Francis Xavier Garchitorena (January 8, 1938 - February 25, 2005) was a Filipino Sandiganbayan Presiding Judge from 1986 to 2002.

Francis studied in Ateneo de Naga University and graduated from the Law School of Ateneo de Manila University in 1962. He was one of the leading lawyers during his time. He was appointed Sandigan Bayan Justice. Minita V. Chico Nazario was appointed to fill his place.

In 2001, he quarreled with Associate Justice Anacleto Badoy, but engaged in dialogue. Eventually Badoy would go on leave after the tensions reached a climax. Garchitorena is the third cousin of the legendary attorney Sen.
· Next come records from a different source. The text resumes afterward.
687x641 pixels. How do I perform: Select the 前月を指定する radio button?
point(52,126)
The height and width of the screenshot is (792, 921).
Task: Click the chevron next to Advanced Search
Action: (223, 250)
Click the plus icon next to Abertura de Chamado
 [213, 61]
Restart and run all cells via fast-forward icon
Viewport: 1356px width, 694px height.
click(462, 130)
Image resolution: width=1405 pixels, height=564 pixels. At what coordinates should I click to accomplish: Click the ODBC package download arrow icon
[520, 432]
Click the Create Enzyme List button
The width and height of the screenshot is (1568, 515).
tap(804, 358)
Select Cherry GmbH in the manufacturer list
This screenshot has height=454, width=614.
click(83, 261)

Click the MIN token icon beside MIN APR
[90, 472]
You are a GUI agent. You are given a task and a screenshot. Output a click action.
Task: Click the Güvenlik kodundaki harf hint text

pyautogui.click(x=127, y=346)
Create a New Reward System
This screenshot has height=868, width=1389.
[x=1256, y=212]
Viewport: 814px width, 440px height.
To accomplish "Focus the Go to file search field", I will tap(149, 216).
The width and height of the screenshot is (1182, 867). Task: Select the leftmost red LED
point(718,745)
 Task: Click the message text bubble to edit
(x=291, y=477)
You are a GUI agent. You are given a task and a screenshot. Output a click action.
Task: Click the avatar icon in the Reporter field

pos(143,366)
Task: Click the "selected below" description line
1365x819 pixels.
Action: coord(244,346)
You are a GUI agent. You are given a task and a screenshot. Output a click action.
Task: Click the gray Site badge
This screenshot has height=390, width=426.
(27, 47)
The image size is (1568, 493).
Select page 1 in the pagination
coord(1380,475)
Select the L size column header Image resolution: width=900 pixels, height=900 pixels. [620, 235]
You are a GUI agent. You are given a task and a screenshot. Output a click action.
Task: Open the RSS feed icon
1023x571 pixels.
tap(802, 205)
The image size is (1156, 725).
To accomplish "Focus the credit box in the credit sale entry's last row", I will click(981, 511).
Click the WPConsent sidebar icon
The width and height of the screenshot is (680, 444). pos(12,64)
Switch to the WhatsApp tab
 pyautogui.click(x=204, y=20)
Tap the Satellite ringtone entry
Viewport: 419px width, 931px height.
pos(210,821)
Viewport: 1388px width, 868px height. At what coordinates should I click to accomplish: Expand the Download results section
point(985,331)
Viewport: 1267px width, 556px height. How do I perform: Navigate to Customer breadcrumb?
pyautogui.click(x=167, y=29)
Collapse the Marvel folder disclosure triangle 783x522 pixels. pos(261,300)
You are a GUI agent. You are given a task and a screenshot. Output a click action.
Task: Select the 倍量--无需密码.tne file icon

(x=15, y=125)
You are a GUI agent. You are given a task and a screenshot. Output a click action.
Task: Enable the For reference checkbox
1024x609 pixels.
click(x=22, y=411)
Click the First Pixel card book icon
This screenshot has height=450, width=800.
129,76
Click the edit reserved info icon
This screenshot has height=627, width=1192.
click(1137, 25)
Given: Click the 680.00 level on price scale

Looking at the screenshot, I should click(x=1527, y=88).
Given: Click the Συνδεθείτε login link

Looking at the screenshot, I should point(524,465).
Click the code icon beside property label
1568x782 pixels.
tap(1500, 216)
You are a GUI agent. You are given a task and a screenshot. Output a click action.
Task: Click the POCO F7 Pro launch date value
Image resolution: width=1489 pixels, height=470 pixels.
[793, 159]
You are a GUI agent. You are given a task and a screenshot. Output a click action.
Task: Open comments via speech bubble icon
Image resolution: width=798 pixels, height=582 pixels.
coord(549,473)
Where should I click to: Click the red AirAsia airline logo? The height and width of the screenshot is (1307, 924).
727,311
Jose W. Diokno, the father of human rights and the intellectual leader of the peaceful EDSA revolution and the Marcos opposition, similar to how Apolinario Mabini was the "brains of the Philippine Revolution" and Rizal was the brilliant leader of the Propaganda Movement.

Family
Garchitorena's biological father, Buenaventura de Erquiaga Palacios (1895-1959), was a Spanish honorary vice consul, from Ea, Biscay. Garchitorena's mother, Flor Chereau Garchitorena (1902-1981), came from Tigaon, Camarines Sur, and was of Spanish and French descent. Flor's brother was Don Mariano Garchitorena, governor of Camarines Sur, secretary of Agriculture and commerce, and Minister to Spain.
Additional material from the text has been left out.